Your objective:
Write the records out once more, so that nothing differs from the original.

Data for analysis:
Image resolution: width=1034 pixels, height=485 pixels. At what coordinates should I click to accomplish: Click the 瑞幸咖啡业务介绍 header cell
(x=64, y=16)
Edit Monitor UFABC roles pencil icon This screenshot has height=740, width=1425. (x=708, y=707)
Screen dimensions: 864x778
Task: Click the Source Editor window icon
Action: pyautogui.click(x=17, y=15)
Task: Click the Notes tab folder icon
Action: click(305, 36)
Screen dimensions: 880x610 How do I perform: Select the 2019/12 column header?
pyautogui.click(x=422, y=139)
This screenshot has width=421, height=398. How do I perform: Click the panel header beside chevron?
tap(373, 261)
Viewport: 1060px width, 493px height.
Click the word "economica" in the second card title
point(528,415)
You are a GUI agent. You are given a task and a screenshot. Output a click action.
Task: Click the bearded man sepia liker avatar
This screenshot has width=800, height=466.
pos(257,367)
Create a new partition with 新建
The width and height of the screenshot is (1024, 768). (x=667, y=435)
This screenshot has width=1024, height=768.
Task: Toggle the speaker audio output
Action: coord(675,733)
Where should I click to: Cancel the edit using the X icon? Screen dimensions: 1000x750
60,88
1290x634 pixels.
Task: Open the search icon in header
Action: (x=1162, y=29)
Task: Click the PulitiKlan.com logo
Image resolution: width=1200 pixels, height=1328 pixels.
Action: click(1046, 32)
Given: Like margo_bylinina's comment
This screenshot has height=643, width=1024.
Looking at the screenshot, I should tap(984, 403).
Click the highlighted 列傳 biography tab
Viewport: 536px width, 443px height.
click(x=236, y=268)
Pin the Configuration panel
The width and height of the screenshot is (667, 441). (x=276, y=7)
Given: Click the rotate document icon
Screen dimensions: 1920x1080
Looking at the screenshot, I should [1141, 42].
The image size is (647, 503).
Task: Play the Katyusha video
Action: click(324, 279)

Result below:
Image resolution: width=1034 pixels, height=485 pixels. At what coordinates should I click to accomplish: Click the 瑞幸咖啡业务介绍 header cell
(x=64, y=16)
Edit Monitor UFABC roles pencil icon This screenshot has height=740, width=1425. (x=708, y=707)
Screen dimensions: 864x778
Task: Click the Source Editor window icon
Action: pyautogui.click(x=17, y=15)
Task: Click the Notes tab folder icon
Action: click(305, 36)
Screen dimensions: 880x610 How do I perform: Select the 2019/12 column header?
pyautogui.click(x=422, y=139)
This screenshot has width=421, height=398. How do I perform: Click the panel header beside chevron?
tap(373, 261)
Viewport: 1060px width, 493px height.
Click the word "economica" in the second card title
point(528,415)
You are a GUI agent. You are given a task and a screenshot. Output a click action.
Task: Click the bearded man sepia liker avatar
This screenshot has width=800, height=466.
pos(257,367)
Create a new partition with 新建
The width and height of the screenshot is (1024, 768). (x=667, y=435)
This screenshot has width=1024, height=768.
Task: Toggle the speaker audio output
Action: coord(675,733)
Where should I click to: Cancel the edit using the X icon? Screen dimensions: 1000x750
60,88
1290x634 pixels.
Task: Open the search icon in header
Action: (x=1162, y=29)
Task: Click the PulitiKlan.com logo
Image resolution: width=1200 pixels, height=1328 pixels.
Action: click(1046, 32)
Given: Like margo_bylinina's comment
This screenshot has height=643, width=1024.
Looking at the screenshot, I should tap(984, 403).
Click the highlighted 列傳 biography tab
Viewport: 536px width, 443px height.
click(x=236, y=268)
Pin the Configuration panel
The width and height of the screenshot is (667, 441). (x=276, y=7)
Given: Click the rotate document icon
Screen dimensions: 1920x1080
Looking at the screenshot, I should [1141, 42].
The image size is (647, 503).
Task: Play the Katyusha video
Action: click(324, 279)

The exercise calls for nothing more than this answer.